请列出下面记录中包含字符串“Hide”的所有行，并完整抄录每一行。
↓
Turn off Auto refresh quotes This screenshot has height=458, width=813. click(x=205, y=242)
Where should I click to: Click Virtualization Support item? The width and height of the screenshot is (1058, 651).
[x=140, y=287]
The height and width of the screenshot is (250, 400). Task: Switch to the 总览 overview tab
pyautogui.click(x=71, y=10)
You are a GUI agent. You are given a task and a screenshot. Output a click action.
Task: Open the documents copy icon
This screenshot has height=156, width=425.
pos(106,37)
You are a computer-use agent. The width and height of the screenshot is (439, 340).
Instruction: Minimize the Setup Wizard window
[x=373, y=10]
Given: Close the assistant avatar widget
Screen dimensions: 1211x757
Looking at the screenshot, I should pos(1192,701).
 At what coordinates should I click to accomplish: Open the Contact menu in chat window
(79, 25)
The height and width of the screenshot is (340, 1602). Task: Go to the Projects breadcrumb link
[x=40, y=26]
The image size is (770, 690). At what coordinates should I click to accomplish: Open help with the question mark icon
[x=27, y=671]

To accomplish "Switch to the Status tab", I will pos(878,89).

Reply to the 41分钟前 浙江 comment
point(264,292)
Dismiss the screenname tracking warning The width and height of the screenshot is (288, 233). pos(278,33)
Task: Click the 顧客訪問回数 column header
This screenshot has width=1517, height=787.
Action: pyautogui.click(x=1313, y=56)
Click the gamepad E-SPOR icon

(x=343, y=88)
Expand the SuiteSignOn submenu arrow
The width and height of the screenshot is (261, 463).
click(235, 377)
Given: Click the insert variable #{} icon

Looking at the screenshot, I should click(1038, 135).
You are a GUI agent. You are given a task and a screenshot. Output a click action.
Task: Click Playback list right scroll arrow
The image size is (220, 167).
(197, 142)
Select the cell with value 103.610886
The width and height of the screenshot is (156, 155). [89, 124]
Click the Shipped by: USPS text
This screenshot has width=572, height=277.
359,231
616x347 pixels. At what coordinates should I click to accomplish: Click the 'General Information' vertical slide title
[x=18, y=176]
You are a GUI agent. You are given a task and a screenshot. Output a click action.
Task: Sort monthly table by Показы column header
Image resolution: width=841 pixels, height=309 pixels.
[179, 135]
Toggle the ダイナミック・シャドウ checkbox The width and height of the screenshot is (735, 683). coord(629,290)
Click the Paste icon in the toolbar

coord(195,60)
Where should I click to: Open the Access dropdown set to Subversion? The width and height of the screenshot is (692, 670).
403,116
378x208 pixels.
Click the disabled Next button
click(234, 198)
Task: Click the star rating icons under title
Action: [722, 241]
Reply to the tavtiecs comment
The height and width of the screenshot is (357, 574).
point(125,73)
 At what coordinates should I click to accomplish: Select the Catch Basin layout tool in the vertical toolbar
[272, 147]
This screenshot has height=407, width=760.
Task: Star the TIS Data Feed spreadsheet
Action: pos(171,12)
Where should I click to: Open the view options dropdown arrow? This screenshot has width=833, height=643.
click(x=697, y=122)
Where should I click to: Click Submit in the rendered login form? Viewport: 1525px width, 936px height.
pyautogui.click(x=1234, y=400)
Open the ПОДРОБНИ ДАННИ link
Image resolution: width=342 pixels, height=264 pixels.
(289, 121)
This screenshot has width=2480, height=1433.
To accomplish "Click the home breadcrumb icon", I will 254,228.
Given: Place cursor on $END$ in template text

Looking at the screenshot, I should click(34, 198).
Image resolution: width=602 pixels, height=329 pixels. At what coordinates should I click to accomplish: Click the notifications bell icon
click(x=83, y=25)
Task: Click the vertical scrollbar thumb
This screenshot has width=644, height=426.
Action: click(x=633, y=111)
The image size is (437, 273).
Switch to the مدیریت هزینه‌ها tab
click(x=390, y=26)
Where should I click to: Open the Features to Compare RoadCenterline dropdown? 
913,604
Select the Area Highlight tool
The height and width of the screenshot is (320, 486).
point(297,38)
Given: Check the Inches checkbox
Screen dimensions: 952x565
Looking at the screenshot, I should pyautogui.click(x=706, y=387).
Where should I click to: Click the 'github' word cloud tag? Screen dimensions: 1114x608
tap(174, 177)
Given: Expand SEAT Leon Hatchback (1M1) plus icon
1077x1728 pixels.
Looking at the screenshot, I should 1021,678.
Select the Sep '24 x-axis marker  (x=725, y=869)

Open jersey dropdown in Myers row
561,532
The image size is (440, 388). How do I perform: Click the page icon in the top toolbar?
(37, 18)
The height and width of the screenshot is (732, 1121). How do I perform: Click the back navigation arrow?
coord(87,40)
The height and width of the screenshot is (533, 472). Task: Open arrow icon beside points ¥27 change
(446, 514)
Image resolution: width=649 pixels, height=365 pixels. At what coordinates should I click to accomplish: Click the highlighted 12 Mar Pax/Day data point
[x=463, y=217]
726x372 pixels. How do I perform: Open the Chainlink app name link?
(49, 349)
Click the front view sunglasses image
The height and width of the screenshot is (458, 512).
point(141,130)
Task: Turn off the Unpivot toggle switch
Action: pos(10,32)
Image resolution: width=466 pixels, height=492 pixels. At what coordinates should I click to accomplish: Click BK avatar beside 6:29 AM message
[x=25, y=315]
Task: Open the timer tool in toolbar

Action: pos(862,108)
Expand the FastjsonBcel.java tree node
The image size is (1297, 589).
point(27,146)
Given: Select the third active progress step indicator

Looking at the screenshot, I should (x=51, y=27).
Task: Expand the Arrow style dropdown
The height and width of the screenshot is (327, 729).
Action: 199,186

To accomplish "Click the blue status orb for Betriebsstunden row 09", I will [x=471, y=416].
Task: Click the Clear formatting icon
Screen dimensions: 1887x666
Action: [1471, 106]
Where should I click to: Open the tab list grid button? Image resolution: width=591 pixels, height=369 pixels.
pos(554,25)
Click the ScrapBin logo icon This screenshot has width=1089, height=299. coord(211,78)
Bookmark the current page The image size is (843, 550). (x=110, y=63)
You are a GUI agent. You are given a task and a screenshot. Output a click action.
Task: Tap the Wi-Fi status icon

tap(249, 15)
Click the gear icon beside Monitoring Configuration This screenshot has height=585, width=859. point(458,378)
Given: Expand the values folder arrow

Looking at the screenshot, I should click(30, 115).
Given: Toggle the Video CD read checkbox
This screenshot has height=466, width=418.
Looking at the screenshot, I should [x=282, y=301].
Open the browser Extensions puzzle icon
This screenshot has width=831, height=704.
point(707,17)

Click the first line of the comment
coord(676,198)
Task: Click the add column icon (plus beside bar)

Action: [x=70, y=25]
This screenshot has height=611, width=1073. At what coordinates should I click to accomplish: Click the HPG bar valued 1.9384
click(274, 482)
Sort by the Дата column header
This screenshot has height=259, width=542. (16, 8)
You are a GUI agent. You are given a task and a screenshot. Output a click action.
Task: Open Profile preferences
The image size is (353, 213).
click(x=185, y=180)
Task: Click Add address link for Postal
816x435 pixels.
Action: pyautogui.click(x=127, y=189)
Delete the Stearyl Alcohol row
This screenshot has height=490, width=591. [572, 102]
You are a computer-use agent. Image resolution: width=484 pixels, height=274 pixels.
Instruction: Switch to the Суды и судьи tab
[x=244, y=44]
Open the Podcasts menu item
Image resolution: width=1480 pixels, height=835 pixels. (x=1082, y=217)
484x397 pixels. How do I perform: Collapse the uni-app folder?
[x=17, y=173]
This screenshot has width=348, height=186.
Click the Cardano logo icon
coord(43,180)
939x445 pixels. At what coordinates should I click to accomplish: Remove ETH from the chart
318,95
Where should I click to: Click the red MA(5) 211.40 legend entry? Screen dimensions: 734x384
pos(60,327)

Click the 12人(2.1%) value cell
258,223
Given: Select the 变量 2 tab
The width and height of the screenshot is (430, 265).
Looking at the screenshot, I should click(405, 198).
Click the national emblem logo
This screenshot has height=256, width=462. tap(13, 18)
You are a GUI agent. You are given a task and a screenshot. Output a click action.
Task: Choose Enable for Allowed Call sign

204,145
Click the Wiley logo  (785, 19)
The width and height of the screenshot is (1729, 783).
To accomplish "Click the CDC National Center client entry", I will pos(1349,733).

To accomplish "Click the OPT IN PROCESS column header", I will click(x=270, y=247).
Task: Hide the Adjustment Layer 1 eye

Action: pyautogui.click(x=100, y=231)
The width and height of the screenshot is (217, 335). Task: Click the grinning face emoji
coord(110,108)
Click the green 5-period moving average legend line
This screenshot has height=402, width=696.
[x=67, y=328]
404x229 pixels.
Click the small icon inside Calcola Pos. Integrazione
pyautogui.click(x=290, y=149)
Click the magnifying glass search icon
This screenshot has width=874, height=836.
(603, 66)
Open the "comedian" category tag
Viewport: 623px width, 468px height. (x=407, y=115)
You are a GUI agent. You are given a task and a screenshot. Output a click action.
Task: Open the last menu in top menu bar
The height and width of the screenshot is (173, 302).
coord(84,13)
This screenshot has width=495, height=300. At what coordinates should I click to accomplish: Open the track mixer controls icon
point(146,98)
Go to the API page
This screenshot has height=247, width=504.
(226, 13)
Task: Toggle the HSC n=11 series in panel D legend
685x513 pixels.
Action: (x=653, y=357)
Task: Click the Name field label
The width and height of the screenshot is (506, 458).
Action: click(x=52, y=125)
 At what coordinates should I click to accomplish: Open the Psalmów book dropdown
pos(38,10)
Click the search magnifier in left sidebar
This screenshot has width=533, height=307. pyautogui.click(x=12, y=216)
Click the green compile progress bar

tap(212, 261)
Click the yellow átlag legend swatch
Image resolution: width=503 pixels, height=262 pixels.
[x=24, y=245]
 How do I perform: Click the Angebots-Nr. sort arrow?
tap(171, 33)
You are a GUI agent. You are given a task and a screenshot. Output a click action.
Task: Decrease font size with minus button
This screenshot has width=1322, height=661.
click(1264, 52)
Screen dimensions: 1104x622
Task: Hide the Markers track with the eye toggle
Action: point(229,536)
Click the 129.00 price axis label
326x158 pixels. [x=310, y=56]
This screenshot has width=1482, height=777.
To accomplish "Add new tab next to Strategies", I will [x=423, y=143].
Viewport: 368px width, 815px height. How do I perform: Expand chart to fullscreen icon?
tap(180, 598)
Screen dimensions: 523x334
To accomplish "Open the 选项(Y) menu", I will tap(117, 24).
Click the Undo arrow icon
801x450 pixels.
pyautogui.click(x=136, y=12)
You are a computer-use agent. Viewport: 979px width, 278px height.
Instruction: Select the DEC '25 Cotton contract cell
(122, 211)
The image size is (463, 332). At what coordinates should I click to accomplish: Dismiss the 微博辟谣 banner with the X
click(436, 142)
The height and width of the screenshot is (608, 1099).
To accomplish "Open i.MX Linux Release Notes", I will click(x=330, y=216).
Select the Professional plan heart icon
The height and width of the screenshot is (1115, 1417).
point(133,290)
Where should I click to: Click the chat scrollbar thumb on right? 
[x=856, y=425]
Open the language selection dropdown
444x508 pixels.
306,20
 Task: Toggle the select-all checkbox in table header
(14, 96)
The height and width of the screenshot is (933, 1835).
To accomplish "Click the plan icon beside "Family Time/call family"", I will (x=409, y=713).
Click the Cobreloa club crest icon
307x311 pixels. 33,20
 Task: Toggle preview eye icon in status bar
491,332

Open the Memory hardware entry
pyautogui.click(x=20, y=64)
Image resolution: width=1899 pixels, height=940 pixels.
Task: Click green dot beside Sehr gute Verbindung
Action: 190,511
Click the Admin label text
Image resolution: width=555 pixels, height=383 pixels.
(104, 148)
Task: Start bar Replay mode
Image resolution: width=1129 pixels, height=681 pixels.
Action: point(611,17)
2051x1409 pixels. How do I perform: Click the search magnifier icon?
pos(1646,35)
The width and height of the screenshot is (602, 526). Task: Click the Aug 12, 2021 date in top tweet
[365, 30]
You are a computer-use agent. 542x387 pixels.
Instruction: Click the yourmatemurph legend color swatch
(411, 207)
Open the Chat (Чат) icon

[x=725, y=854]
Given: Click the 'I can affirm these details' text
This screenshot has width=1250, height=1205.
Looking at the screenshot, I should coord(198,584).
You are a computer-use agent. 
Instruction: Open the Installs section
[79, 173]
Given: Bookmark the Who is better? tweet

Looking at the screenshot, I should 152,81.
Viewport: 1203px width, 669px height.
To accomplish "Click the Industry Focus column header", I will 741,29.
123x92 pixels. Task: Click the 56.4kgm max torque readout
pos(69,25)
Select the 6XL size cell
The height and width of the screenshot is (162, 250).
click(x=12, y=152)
↑
→ 练习答案:
Task: Hide the Adjustment Layer 1 eye
Task: Hide the Markers track with the eye toggle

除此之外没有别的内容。